* _What you need to do_
a – In the podium presentation schedule below, condense the abstract paragraph that begins "The complexity involved" into a short bulleted list that keeps its main facts.
b – According to the podium presentation schedule below, who presents the Anritsu talk on Tuesday, 9 June?

** Begin Document extract **

Presentations on the Podium

Tuesday, 9 June

10:30 – 11:00  Anritsu
Title: Understanding and improving the mobile device user experience 
Presenter: Jonathan Borrill
Abstract:  The complexity involved in delivering acceptable service to mobile network and device users makes gaining visibility of service quality very difficult. Monitoring of legacy and LTE networks can be expensive and not give a complete or sufficiently granular picture. Tools able to relate data from network monitoring to the performance of today’s multitude of devices operating on the same network can provide powerful insights for mobile network operators.

** End Document extract **
** Begin Provided material **

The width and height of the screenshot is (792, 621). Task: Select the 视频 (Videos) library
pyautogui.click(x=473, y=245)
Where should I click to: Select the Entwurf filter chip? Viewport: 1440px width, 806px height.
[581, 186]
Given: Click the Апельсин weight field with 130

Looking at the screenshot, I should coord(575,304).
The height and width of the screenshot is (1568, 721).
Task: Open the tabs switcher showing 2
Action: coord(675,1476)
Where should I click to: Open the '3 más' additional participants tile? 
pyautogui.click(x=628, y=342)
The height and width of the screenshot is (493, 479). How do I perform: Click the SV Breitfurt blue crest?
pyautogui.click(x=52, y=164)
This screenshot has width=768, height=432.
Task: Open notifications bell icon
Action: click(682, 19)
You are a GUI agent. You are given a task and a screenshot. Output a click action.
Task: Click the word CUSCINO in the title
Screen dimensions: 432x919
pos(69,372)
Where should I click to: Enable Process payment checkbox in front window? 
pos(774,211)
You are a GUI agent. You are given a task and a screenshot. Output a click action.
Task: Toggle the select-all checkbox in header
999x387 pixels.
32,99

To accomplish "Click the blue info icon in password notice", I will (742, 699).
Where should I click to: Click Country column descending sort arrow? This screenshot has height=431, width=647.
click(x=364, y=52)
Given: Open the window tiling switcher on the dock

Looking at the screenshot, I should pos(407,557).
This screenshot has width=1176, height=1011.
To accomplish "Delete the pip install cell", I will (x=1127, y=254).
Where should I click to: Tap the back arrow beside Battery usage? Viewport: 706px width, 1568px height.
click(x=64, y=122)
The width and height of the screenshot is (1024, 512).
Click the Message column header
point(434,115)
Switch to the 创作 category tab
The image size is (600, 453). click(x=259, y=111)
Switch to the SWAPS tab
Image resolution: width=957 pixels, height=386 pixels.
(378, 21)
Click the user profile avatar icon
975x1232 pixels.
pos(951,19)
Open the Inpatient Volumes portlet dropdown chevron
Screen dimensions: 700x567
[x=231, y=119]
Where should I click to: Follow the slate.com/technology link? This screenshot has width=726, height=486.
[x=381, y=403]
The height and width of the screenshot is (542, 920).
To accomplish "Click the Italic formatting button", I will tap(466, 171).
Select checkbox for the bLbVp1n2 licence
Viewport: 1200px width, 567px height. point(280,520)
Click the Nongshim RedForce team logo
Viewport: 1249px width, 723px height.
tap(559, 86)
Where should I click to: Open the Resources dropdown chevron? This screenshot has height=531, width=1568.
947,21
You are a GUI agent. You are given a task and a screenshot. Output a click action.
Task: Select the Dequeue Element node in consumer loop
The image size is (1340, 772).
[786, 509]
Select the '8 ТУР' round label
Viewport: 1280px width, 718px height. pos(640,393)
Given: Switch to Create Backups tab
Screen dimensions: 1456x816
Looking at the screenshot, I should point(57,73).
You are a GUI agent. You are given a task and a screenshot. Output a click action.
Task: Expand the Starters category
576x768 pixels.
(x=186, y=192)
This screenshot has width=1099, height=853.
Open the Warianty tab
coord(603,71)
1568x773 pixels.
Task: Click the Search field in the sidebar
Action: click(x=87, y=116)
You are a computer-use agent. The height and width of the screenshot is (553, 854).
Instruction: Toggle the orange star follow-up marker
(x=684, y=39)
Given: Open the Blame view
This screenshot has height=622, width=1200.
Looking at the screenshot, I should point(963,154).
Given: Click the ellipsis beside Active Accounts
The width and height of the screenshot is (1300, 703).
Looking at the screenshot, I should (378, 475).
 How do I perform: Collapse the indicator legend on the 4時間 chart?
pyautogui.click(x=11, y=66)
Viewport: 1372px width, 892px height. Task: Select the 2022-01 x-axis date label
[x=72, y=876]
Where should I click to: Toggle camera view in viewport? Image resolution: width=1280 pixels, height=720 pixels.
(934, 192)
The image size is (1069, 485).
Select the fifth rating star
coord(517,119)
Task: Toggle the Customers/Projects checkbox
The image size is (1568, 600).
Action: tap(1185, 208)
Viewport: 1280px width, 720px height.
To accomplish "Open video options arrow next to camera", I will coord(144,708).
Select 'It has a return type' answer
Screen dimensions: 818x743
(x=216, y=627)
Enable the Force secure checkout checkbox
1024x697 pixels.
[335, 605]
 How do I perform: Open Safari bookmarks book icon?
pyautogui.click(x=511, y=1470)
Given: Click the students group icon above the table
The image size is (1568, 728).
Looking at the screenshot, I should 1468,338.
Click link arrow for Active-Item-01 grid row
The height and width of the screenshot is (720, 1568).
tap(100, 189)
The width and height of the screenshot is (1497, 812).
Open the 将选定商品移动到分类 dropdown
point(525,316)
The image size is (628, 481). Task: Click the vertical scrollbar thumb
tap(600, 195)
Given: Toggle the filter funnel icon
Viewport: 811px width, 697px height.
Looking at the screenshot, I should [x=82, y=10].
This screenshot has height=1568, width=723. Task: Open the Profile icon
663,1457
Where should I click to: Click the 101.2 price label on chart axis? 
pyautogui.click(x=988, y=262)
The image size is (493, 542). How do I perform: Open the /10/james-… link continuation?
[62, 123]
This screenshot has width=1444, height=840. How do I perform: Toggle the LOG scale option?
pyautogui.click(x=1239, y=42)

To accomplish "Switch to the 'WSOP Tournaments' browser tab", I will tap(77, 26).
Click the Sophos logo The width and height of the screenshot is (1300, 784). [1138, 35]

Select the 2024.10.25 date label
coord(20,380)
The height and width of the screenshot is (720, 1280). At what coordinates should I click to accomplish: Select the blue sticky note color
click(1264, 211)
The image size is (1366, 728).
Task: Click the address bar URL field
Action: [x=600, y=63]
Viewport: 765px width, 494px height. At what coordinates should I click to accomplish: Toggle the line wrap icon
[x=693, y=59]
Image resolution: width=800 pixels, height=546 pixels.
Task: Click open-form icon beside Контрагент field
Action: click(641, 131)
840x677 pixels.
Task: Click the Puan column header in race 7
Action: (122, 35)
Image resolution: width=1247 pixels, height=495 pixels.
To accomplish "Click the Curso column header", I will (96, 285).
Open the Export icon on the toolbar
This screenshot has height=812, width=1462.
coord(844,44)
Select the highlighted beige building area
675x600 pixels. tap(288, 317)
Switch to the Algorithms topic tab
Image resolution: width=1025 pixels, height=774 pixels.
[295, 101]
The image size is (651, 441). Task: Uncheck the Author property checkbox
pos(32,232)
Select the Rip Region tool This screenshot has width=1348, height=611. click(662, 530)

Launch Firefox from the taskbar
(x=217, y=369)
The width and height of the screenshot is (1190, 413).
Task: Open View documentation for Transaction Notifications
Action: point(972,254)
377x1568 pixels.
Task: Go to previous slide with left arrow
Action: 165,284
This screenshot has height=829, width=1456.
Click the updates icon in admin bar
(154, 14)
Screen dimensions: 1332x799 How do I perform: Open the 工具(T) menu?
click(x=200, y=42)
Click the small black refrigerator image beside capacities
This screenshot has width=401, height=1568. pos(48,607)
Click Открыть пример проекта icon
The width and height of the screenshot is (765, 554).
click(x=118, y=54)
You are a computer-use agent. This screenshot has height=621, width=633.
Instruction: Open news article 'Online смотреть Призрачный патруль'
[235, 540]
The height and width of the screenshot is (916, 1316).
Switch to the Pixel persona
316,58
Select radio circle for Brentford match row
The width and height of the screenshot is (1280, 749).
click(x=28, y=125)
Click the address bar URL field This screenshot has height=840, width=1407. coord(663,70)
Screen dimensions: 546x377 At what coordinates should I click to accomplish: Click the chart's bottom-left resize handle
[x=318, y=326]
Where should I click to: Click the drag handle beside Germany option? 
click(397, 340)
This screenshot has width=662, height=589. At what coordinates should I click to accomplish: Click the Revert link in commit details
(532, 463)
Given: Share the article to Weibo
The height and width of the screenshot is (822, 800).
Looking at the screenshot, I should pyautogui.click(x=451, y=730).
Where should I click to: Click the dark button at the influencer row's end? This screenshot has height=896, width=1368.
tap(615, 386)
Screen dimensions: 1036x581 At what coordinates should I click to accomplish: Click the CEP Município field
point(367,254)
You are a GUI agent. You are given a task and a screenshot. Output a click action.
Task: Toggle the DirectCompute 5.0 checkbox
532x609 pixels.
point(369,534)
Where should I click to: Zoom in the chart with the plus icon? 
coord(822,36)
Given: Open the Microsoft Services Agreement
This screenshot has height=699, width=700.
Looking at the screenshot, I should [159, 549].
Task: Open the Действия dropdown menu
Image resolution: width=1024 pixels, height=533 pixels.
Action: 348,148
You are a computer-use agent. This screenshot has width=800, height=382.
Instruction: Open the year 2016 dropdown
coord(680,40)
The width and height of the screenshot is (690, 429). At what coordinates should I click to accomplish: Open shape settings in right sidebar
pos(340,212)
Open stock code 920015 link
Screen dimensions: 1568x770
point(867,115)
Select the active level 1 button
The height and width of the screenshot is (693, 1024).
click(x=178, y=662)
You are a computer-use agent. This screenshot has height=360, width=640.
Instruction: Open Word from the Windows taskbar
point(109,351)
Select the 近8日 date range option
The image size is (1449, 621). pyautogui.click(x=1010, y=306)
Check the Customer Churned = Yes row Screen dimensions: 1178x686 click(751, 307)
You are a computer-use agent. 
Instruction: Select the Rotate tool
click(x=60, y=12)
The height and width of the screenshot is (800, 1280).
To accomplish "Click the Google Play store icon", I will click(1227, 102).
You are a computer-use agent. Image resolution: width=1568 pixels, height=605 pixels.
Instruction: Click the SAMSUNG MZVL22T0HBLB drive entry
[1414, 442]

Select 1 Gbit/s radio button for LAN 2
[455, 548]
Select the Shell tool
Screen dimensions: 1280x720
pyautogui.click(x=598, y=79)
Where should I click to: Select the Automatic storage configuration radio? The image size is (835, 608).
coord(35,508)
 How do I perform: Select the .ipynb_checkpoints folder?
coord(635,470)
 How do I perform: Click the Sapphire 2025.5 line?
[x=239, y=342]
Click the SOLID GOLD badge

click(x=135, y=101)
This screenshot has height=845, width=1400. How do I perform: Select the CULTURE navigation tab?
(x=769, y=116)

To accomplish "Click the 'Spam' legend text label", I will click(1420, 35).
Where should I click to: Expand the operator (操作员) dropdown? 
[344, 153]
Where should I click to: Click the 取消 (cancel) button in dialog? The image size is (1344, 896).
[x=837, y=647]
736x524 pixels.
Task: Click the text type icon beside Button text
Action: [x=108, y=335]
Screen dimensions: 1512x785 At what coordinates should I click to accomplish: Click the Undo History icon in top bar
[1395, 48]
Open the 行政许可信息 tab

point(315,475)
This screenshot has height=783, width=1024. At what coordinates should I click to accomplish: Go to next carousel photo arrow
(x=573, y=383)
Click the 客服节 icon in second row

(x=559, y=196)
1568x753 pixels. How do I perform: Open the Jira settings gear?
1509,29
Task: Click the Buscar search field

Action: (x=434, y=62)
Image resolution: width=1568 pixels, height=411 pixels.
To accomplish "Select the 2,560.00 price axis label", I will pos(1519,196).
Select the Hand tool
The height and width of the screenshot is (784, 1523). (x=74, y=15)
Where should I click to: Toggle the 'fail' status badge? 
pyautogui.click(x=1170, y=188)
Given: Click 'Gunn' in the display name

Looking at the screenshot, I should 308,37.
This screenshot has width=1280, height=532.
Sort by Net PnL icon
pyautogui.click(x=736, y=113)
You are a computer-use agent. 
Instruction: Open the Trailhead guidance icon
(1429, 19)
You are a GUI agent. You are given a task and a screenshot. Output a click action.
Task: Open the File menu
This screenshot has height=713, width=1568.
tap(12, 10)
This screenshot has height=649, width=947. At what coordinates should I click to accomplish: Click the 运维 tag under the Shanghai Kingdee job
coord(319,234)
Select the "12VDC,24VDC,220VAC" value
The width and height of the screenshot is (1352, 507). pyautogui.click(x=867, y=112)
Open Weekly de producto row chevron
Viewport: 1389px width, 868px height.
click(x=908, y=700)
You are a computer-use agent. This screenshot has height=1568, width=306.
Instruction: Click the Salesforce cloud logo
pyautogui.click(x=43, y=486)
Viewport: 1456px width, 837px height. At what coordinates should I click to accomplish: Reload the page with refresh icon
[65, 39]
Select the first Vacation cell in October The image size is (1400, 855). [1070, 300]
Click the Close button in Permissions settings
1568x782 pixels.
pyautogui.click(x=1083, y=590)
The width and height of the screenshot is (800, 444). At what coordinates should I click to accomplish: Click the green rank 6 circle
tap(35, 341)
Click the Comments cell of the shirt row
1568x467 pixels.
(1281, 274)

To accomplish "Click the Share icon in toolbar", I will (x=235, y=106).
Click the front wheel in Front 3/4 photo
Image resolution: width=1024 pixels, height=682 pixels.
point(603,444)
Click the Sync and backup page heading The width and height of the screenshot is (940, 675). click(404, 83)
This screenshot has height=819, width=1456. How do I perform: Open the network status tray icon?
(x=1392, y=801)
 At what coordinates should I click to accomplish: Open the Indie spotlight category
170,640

** End Provided material **

* _Task responses_
a –
- Delivering acceptable service to mobile network and device users is complex, so service quality is very hard to see.
- Monitoring legacy and LTE networks can be expensive and may not give a complete or granular enough picture.
- Tools that relate network monitoring data to the performance of the many devices on the same network can give mobile network operators powerful insights.

b – Jonathan Borrill